** BEGIN RECORDS SUPPLIED **

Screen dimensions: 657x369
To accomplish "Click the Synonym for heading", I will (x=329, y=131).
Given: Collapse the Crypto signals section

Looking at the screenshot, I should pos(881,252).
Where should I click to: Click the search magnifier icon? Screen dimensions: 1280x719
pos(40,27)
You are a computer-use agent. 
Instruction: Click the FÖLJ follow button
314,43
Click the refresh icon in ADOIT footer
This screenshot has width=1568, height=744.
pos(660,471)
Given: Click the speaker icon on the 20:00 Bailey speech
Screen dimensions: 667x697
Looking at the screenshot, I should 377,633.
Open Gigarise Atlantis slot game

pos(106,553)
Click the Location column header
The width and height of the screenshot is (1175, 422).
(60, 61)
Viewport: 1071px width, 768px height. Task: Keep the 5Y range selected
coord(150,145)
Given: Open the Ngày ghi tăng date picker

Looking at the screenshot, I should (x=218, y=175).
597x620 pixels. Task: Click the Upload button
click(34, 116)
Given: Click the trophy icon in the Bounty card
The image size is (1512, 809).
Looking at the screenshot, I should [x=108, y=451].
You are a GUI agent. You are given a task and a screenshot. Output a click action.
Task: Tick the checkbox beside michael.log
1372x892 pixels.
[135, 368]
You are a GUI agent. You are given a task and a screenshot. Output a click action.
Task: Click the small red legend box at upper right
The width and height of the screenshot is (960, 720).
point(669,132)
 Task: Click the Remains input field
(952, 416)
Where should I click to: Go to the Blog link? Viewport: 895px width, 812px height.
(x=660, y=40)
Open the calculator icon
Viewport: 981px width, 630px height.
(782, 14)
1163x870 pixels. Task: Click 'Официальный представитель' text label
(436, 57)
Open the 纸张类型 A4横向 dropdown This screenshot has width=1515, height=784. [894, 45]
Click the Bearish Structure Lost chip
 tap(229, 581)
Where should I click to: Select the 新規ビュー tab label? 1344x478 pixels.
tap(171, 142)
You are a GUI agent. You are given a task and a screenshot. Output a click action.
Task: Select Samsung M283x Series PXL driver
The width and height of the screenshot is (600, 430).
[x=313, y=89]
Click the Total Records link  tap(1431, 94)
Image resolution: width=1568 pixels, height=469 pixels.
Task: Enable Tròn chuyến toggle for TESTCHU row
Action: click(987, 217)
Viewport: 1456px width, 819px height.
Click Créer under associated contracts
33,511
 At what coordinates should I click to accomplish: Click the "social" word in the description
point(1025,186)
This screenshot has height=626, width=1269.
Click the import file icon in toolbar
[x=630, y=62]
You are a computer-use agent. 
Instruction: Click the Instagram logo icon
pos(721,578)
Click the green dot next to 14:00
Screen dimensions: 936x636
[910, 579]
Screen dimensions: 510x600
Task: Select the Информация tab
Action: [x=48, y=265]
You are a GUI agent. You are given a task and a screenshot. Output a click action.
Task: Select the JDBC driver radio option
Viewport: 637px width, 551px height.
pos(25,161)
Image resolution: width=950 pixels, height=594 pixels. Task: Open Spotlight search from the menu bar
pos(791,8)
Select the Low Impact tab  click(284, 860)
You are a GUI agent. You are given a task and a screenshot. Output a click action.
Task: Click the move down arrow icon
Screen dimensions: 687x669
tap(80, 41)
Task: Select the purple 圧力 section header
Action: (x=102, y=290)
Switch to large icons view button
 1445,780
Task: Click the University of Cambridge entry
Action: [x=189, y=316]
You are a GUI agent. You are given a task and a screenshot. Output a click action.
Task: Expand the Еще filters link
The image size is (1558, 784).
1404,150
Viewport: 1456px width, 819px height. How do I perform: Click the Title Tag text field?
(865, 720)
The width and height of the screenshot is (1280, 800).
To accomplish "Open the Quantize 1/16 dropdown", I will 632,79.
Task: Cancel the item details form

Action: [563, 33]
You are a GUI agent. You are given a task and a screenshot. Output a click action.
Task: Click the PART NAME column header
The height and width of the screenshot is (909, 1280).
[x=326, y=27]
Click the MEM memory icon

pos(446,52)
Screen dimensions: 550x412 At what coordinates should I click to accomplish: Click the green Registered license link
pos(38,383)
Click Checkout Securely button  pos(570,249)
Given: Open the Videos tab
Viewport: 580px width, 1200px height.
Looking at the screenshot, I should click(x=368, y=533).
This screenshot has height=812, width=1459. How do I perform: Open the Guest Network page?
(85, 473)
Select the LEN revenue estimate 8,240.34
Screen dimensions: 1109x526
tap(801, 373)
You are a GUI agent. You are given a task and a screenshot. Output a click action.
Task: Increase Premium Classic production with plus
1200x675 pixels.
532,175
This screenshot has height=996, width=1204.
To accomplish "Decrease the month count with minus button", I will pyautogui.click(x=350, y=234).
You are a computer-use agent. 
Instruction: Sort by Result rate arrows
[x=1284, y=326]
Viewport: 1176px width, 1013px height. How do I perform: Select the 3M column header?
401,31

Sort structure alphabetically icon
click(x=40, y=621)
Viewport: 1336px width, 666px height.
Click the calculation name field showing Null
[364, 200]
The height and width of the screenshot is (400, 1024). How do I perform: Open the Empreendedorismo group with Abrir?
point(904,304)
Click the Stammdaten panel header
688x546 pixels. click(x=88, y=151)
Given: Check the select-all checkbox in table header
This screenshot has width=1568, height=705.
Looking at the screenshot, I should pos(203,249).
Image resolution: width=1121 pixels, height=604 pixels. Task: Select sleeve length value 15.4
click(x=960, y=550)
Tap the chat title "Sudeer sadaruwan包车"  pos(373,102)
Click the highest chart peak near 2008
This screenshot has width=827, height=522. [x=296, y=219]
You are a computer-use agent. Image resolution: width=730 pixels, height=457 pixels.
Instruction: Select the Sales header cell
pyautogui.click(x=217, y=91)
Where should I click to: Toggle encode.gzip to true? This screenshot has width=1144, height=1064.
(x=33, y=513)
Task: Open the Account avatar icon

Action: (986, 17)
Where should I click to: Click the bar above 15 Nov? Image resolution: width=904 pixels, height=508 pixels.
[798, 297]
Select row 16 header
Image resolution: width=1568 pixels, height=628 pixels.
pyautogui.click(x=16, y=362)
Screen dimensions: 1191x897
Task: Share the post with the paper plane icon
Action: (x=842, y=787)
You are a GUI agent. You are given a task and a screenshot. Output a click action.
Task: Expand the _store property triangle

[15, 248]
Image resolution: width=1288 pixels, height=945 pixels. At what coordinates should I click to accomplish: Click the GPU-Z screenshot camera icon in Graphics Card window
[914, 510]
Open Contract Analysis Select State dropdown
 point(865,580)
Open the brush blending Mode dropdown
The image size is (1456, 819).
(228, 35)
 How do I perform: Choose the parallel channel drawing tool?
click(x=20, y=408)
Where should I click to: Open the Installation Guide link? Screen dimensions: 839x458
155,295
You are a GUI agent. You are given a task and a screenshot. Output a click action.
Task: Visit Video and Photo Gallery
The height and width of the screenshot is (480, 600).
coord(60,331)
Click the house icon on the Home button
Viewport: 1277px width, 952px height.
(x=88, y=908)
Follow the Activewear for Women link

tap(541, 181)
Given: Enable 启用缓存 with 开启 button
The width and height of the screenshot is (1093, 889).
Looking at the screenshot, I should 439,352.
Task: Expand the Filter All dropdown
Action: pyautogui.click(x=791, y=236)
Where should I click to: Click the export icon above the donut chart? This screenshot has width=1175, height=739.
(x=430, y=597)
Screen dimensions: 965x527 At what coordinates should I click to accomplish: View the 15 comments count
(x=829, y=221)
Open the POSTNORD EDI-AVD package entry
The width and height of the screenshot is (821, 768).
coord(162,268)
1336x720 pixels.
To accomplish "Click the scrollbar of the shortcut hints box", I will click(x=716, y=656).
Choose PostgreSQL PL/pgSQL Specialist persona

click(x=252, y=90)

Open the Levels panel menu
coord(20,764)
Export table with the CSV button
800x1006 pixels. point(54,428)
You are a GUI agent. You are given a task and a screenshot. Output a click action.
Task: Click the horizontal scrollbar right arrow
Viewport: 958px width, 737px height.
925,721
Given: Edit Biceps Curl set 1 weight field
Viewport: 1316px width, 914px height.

** END RECORDS SUPPLIED **

**WRITTEN REQUEST:**
Can you quote the entries word for word, starting at the beginning of the entries and ending at the line that contains "pos(660,471)"?

**CORRECT RESPONSE:**
Screen dimensions: 657x369
To accomplish "Click the Synonym for heading", I will (x=329, y=131).
Given: Collapse the Crypto signals section

Looking at the screenshot, I should pos(881,252).
Where should I click to: Click the search magnifier icon? Screen dimensions: 1280x719
pos(40,27)
You are a computer-use agent. 
Instruction: Click the FÖLJ follow button
314,43
Click the refresh icon in ADOIT footer
This screenshot has width=1568, height=744.
pos(660,471)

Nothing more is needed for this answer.